--- Task requirements ---
Keeping every word intact, reproduce all of the records.

--- Listed records ---
———
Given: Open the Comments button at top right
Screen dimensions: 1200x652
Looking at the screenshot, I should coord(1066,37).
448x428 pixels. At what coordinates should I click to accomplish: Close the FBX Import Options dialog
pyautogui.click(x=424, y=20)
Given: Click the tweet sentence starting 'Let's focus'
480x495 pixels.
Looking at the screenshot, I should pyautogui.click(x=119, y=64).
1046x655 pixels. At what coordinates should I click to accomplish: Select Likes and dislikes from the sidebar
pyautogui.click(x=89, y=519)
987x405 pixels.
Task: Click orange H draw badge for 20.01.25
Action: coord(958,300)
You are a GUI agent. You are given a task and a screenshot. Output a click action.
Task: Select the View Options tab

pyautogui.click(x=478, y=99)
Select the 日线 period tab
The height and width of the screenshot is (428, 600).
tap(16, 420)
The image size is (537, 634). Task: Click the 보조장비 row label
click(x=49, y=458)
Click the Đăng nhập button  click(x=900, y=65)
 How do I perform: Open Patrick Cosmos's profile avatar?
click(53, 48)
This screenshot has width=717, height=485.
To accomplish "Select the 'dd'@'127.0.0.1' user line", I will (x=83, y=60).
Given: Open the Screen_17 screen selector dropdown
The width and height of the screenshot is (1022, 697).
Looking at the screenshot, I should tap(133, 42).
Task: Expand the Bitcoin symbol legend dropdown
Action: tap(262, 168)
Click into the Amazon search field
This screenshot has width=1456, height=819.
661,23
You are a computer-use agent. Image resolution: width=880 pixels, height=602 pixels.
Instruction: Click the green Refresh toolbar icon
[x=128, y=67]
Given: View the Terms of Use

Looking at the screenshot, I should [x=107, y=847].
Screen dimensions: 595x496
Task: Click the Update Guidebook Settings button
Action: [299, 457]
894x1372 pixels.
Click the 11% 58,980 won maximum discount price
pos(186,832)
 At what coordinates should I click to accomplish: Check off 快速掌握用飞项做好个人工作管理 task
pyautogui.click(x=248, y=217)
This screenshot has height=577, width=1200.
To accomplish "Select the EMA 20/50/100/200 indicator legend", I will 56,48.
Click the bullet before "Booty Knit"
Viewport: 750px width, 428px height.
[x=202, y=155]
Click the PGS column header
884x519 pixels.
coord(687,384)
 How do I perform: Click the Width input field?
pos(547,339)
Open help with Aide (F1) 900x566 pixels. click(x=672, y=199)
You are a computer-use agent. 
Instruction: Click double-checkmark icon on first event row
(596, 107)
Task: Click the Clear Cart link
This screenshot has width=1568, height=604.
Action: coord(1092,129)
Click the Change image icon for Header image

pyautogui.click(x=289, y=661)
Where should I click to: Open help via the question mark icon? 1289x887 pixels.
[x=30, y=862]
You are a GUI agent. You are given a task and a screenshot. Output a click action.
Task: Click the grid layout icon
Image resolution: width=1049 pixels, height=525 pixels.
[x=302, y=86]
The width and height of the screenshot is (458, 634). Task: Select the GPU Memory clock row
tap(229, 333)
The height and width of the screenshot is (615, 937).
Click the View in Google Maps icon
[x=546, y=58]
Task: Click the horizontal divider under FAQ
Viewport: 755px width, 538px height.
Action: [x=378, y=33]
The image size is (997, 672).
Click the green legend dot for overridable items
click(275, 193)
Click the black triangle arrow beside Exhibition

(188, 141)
———
--- Task answer ---
Given: Open the Comments button at top right
Screen dimensions: 1200x652
Looking at the screenshot, I should coord(1066,37).
448x428 pixels. At what coordinates should I click to accomplish: Close the FBX Import Options dialog
pyautogui.click(x=424, y=20)
Given: Click the tweet sentence starting 'Let's focus'
480x495 pixels.
Looking at the screenshot, I should pyautogui.click(x=119, y=64).
1046x655 pixels. At what coordinates should I click to accomplish: Select Likes and dislikes from the sidebar
pyautogui.click(x=89, y=519)
987x405 pixels.
Task: Click orange H draw badge for 20.01.25
Action: coord(958,300)
You are a GUI agent. You are given a task and a screenshot. Output a click action.
Task: Select the View Options tab

pyautogui.click(x=478, y=99)
Select the 日线 period tab
The height and width of the screenshot is (428, 600).
tap(16, 420)
The image size is (537, 634). Task: Click the 보조장비 row label
click(x=49, y=458)
Click the Đăng nhập button  click(x=900, y=65)
 How do I perform: Open Patrick Cosmos's profile avatar?
click(53, 48)
This screenshot has width=717, height=485.
To accomplish "Select the 'dd'@'127.0.0.1' user line", I will (x=83, y=60).
Given: Open the Screen_17 screen selector dropdown
The width and height of the screenshot is (1022, 697).
Looking at the screenshot, I should tap(133, 42).
Task: Expand the Bitcoin symbol legend dropdown
Action: tap(262, 168)
Click into the Amazon search field
This screenshot has width=1456, height=819.
661,23
You are a computer-use agent. Image resolution: width=880 pixels, height=602 pixels.
Instruction: Click the green Refresh toolbar icon
[x=128, y=67]
Given: View the Terms of Use

Looking at the screenshot, I should [x=107, y=847].
Screen dimensions: 595x496
Task: Click the Update Guidebook Settings button
Action: [299, 457]
894x1372 pixels.
Click the 11% 58,980 won maximum discount price
pos(186,832)
 At what coordinates should I click to accomplish: Check off 快速掌握用飞项做好个人工作管理 task
pyautogui.click(x=248, y=217)
This screenshot has height=577, width=1200.
To accomplish "Select the EMA 20/50/100/200 indicator legend", I will 56,48.
Click the bullet before "Booty Knit"
Viewport: 750px width, 428px height.
[x=202, y=155]
Click the PGS column header
884x519 pixels.
coord(687,384)
 How do I perform: Click the Width input field?
pos(547,339)
Open help with Aide (F1) 900x566 pixels. click(x=672, y=199)
You are a computer-use agent. 
Instruction: Click double-checkmark icon on first event row
(596, 107)
Task: Click the Clear Cart link
This screenshot has width=1568, height=604.
Action: coord(1092,129)
Click the Change image icon for Header image

pyautogui.click(x=289, y=661)
Where should I click to: Open help via the question mark icon? 1289x887 pixels.
[x=30, y=862]
You are a GUI agent. You are given a task and a screenshot. Output a click action.
Task: Click the grid layout icon
Image resolution: width=1049 pixels, height=525 pixels.
[x=302, y=86]
The width and height of the screenshot is (458, 634). Task: Select the GPU Memory clock row
tap(229, 333)
The height and width of the screenshot is (615, 937).
Click the View in Google Maps icon
[x=546, y=58]
Task: Click the horizontal divider under FAQ
Viewport: 755px width, 538px height.
Action: [x=378, y=33]
The image size is (997, 672).
Click the green legend dot for overridable items
click(275, 193)
Click the black triangle arrow beside Exhibition

(188, 141)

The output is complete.